If you answered “yes” to the first question, you’ll want to look for a low carb, high protein shake option. This means looking for a shake with between 20 and 40 grams of protein, but fewer than 10 grams of carbs and typically less than 5-10 grams of fat. A shake like this should typically be around 200 calories or less. Think of shakes like this the same way you would a chicken breast. Because they’re low in fat, carbs, and overall calories, they won’t likely keep you full for very long on their own, but they can be a great way to add protein to a meal or snack that already contains carbs and fat but lacks enough protein. The protein shakes our dietitians often recommend for this purpose are brands like Premier Protein or Fairlife Nutrition Plan.
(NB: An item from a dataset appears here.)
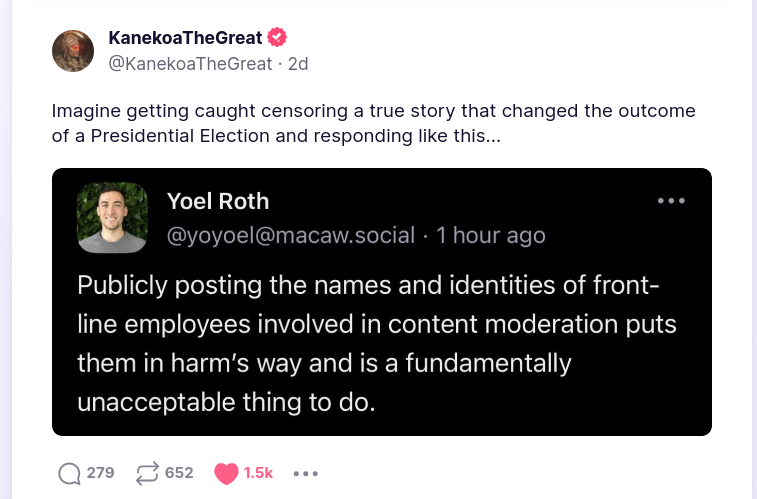
Task: Click the @KanekoaTheGreat handle
Action: coord(190,63)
Pro tip: Throw in a serving of peanut butter and a banana alongside one of these shakes to add a healthy source of fat and carbs. This combo will come out to around 35 grams of protein, 35 grams of carbs, 15 grams of fat, and works as an excellent pre-workout snack. Other shake examples like this include Core Power shakes, Orgain protein shakes, or Protality protein shakes.

If you’re trying to lose weight, many of the shakes above are a great choice, but for more nuanced reasons. For example, people using GLP-1 medications or who have undergone bariatric surgery may experience early fullness and be unable to completely finish meals. As a result, it’s crucial that these patients prioritize getting enough protein first to prevent muscle wasting while they pursue their medically supervised weight loss. A shake that is high in protein while simultaneously being low in carbs and fat provides a protein-dense supplement that can be consumed quickly before fullness sets in.
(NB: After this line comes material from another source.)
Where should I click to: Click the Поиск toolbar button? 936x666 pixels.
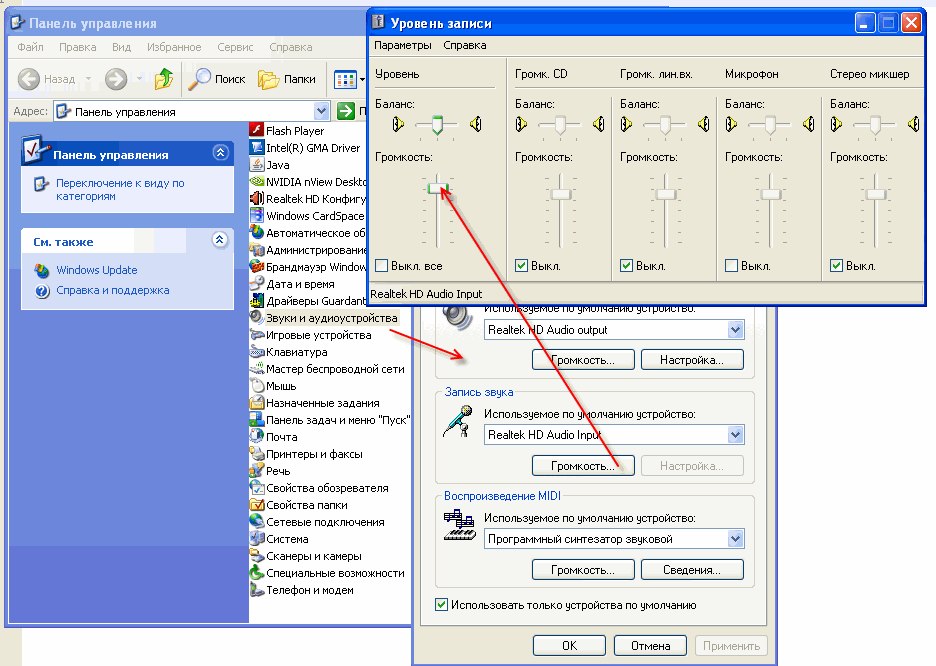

While all the shakes listed above are excellent sources of protein, they often lack sufficient amounts of other macronutrients. If you’re looking for a meal replacement shake, you’ll want to find a higher calorie shake with a balanced ratio of carbohydrates, fat, protein, and fiber. Everyone’s nutrition needs are different, but a good meal replacement shake should be between 300 to 600 calories with 15 to 30 grams of protein, 30 to 50 grams of carbs, 15 to 30 grams of fat, and around 5 grams of fiber. Keep in mind that not everyone will feel full after drinking their calories, so feel free to beef up your meal replacement shake with a piece of fruit, veggies and dip, or some cheese and crackers. Some examples of shakes intended for meal replacement are Soylent Shakes and Kate Farms Nutrition Plan. Be aware that many shakes marketed as “meal replacement” are far too low in calories to qualify as a meal. If using a shake with less than 300 calories, we recommend using it as a “snack” only or adding multiple other components to the meal to make up for the missing calorie needs.
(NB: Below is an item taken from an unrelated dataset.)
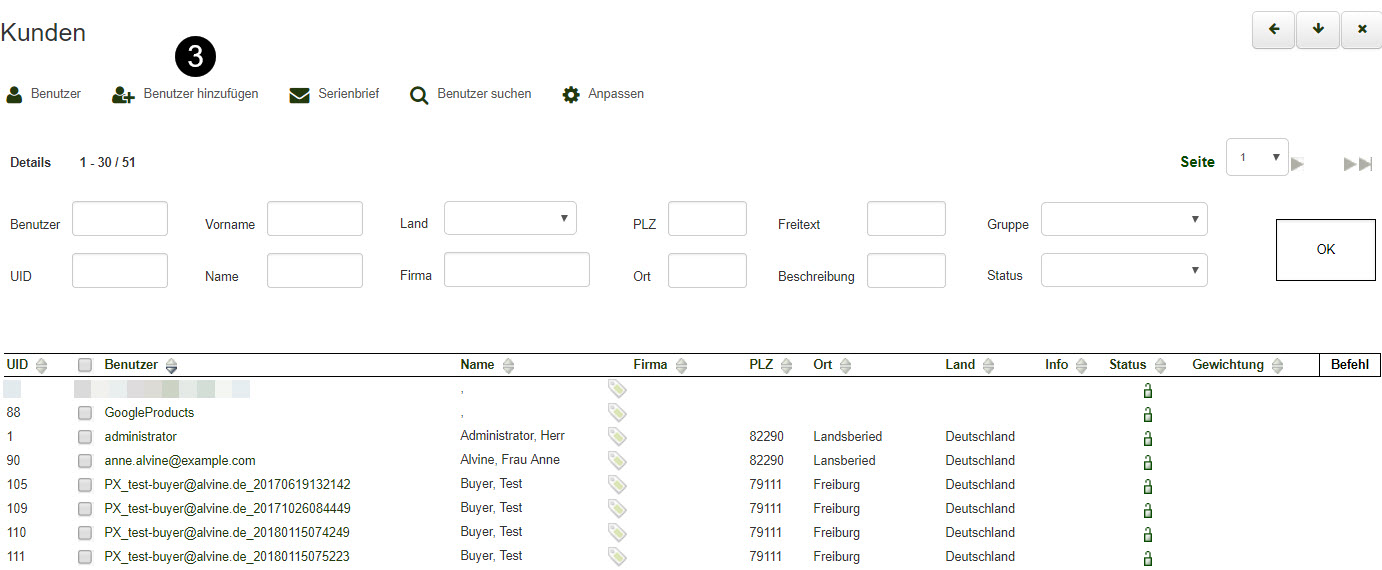Open the Serienbrief envelope icon
The height and width of the screenshot is (570, 1382).
pos(299,95)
Or, you may be looking at shakes for a very different reason from the ones listed above — as a supplement to gain weight. Some shakes are intended for individuals who struggle to maintain weight due to a chronic condition or who have illnesses that impair their absorption of food, reduce their appetite, or lessen their stomach capacity. In cases like these, calorie density is key. Here, the name of the game is to find out a shake’s calorie-to-ounce ratio. A good shake for weight gain should have 300 or more calories for every 12 ounces of liquid. Shakes like these will often have a higher fat content because fat is more calorie dense than carbs or protein. If you’re trying to put on weight, these shakes can be used as a meal replacement for low appetite days or as a daily supplement on top of your regular meals. Great examples of shakes that fit this role include Boost Plus, Boost Very High Calorie, or Ensure Plus.

No matter what kind of shake you’re looking for, remember that while shakes are great tools to add convenience to your life, it is important to use them as part of a healthy diet and not to replace full, balanced meals.